Many Biblical metaphors appear in multiple places in the Bible. References to followers of Christ as sheep, for example, are common, as is the metaphorical description of Christ as a shepherd. Other metaphors compare groups to animals or plants. On a larger scale, many parts of the Bible use parables to make important philosophical points. Parables are essentially metaphorical stories that use this figure of speech to make a point about a subject not addressed in the parable itself.

In some cases, a Biblical metaphor can be so important that it is permanently associated with Christianity and the Bible. The Biblical metaphor that names Jesus as a shepherd, for example, is so important to the faith that the term "shepherd" is used outside the Bible to mean Jesus. This is true only of certain popular metaphors from the Bible, as not every metaphor used in the Bible is permanently associated with that text.

It is also possible to use imagery from the Bible to create an effective metaphor. In some cases, this can also be thought of as a Biblical metaphor. Metaphorically calling something a burning bush, for example, requires an understanding of the Bible for meaning. Certain authors use snakes in metaphors specifically in reference to the Bible. Whether this type of metaphor is effective depends on the reader's knowledge in many cases.

One problem with Biblical metaphors is that the Bible is often read in translation, and the original intention of many metaphors has been lost historically. In some cases, the original meaning of the metaphor can be recovered through historical research and knowledge about the period, but in other cases metaphors may not even be apparent. Many alternative interpretations of the Bible, for example, assert that the Holy Grail is a kind of metaphor, though the intended meaning is not always understood. In some interpretations, the Grail is understood to be the womb of Mary Magdalene.
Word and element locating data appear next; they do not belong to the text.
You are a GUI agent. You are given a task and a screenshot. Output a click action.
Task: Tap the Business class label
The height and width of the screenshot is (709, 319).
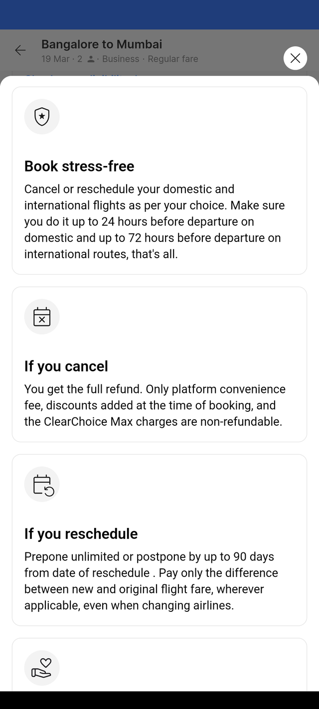tap(121, 59)
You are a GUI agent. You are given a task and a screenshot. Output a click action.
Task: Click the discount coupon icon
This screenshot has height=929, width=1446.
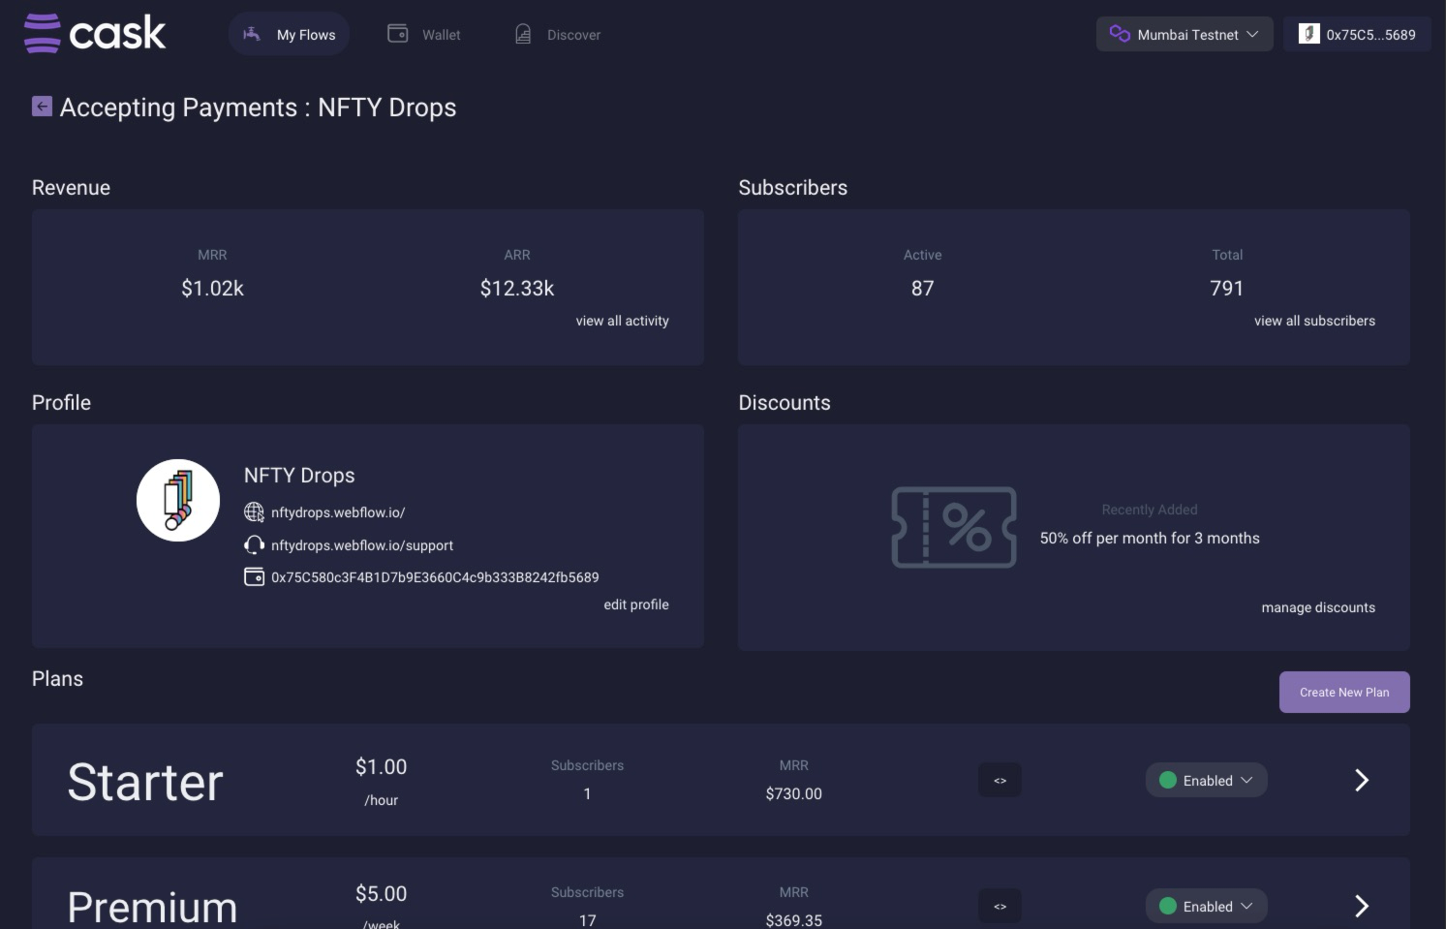coord(954,527)
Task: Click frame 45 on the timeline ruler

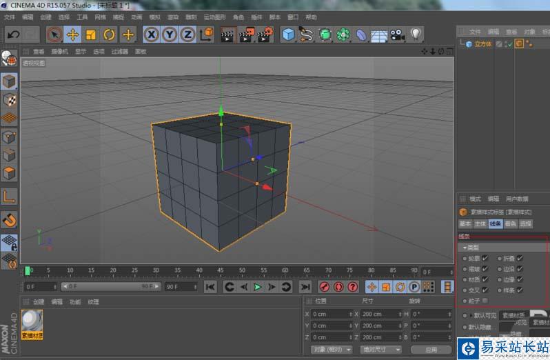Action: 220,270
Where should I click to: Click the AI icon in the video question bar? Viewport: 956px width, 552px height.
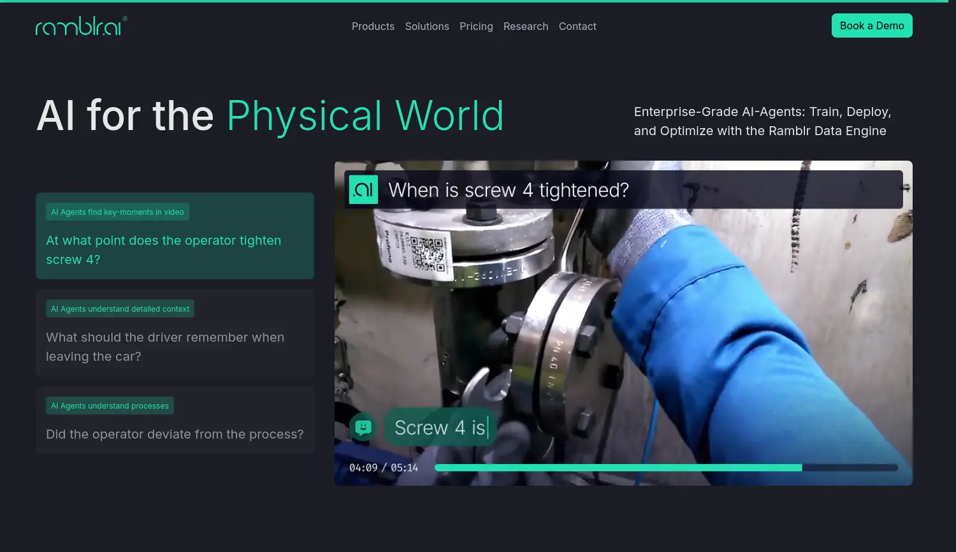coord(363,190)
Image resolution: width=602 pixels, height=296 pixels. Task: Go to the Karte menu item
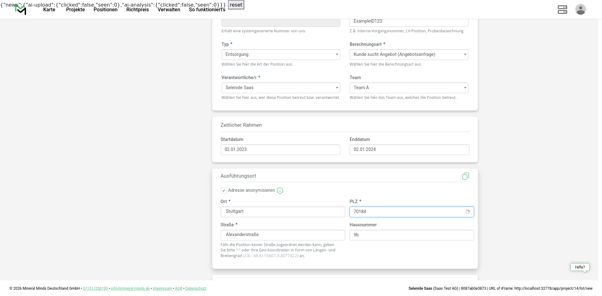click(49, 10)
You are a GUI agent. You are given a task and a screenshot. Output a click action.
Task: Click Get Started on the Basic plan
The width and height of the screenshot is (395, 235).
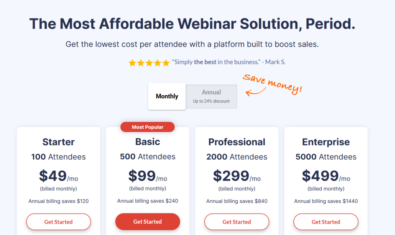(x=147, y=221)
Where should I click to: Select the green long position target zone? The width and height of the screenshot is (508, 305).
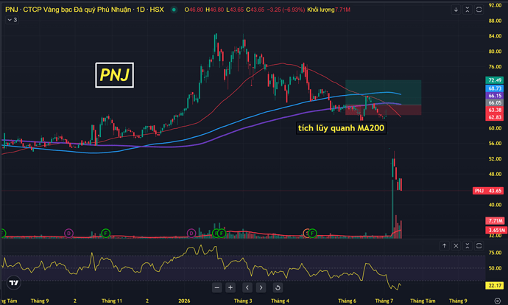pos(384,92)
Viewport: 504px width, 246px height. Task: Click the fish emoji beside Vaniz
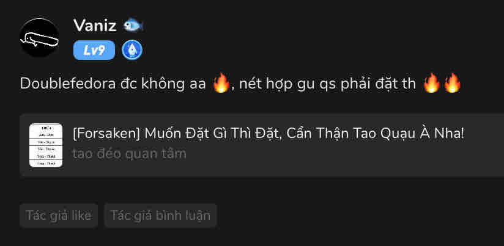pos(133,26)
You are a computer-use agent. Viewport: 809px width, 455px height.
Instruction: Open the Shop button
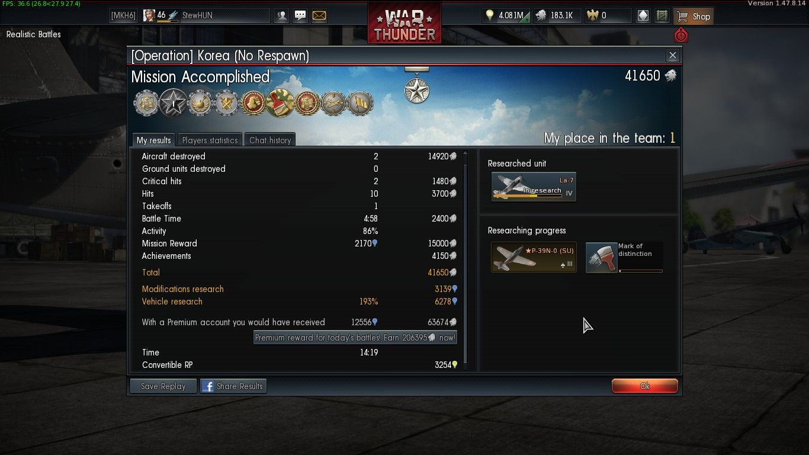[694, 16]
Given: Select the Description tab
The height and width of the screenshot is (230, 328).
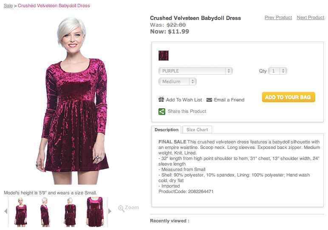Looking at the screenshot, I should [167, 130].
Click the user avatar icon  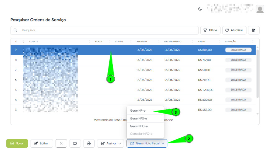click(x=260, y=9)
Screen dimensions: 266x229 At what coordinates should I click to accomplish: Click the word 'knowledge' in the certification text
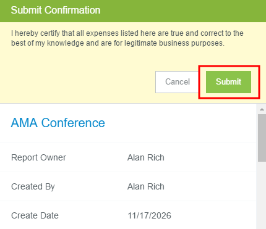coord(66,43)
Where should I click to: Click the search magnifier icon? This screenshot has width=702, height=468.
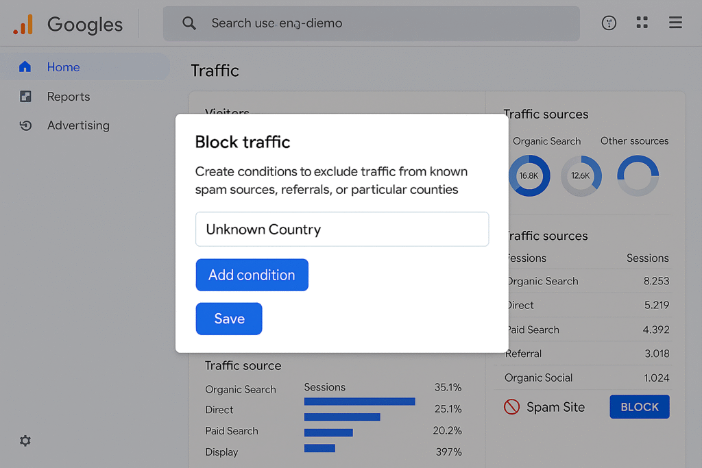(x=189, y=23)
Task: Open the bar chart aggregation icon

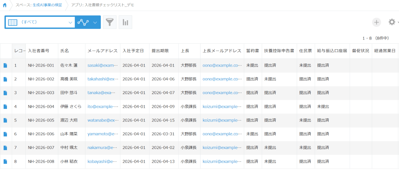Action: pyautogui.click(x=125, y=22)
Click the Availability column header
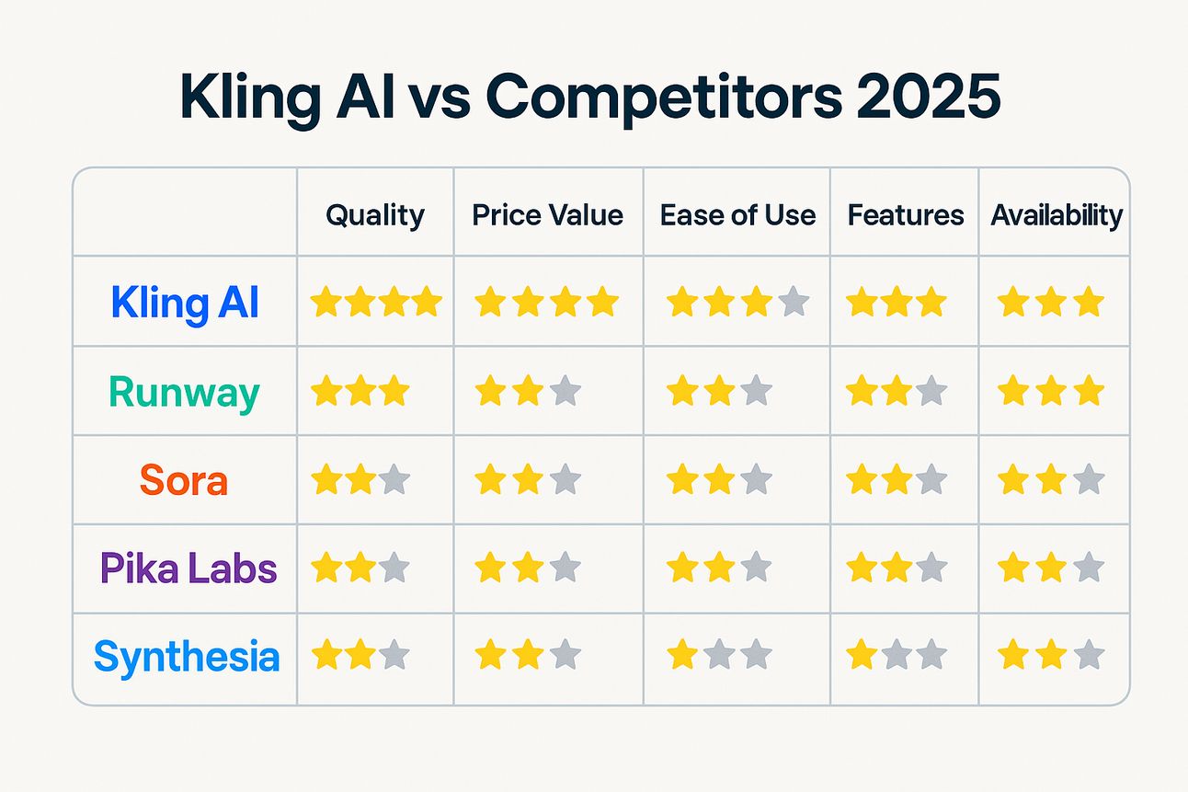This screenshot has height=792, width=1188. point(1057,215)
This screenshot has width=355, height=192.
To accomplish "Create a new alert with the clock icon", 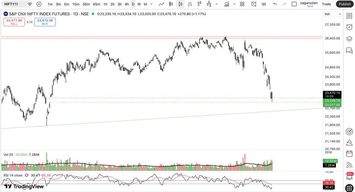I will click(254, 4).
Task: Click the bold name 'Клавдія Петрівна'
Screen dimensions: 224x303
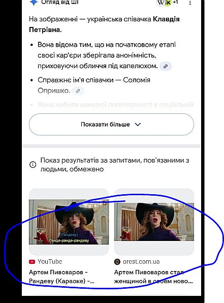Action: [104, 24]

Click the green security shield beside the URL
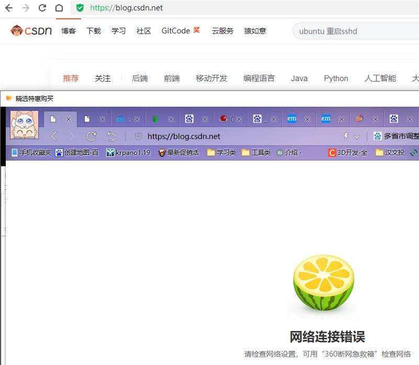point(80,8)
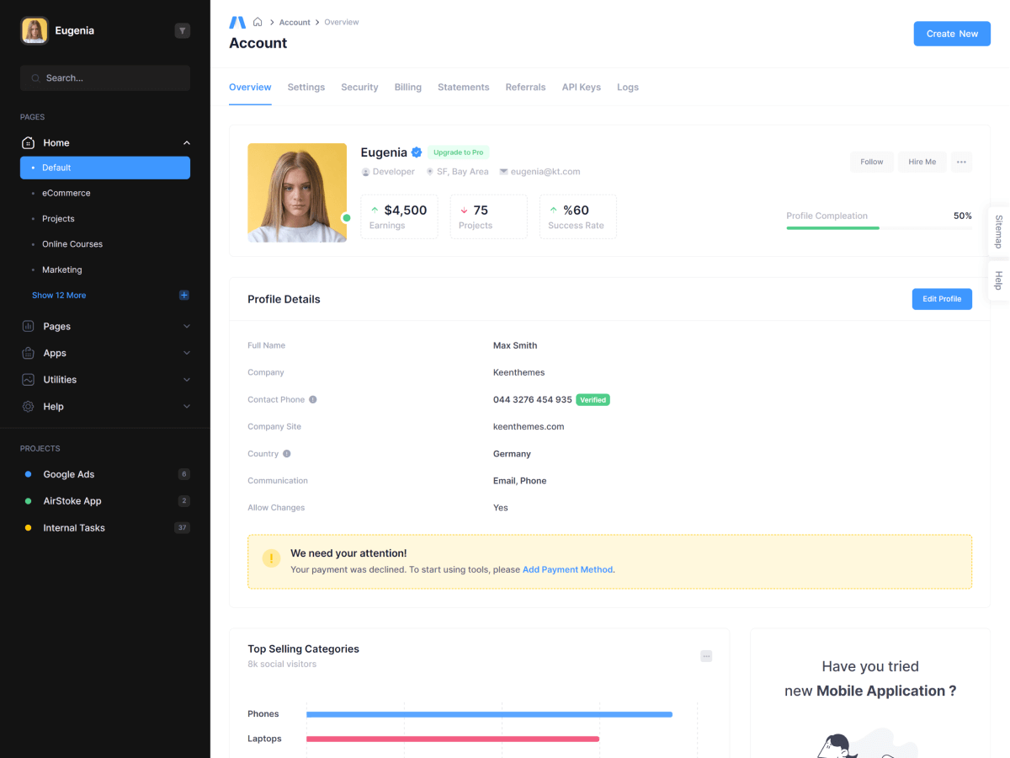
Task: Click the blue plus icon beside Show 12 More
Action: point(184,296)
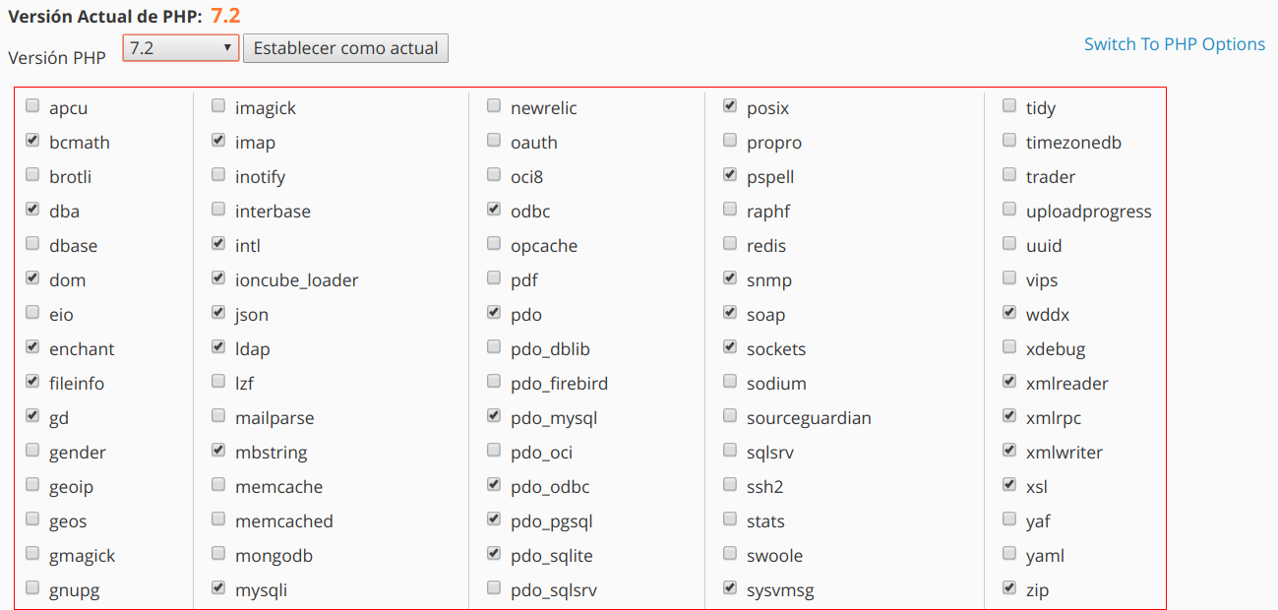This screenshot has width=1278, height=610.
Task: Enable the apcu extension checkbox
Action: pos(32,106)

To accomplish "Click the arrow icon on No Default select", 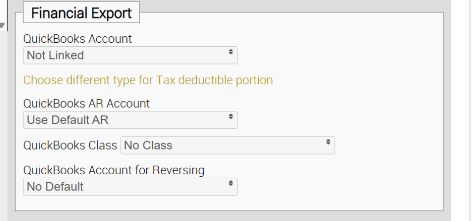I will pyautogui.click(x=230, y=183).
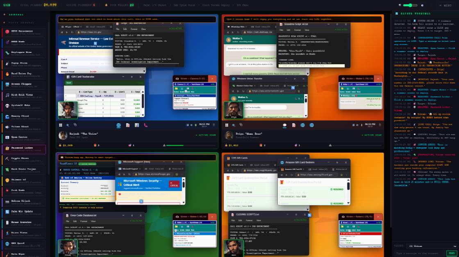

The Bible is filled with many metaphors, and only a detailed reading informed by historical information can uncover their intended meaning. For Christians, however, the intended meaning is not always the most important meaning. Many people read the Bible as literature, and many more read the Bible purely as a religious text without consideration of its history. In these cases, the meaning of the Bible depends on personal interpretation and the construction of meaning within the text itself.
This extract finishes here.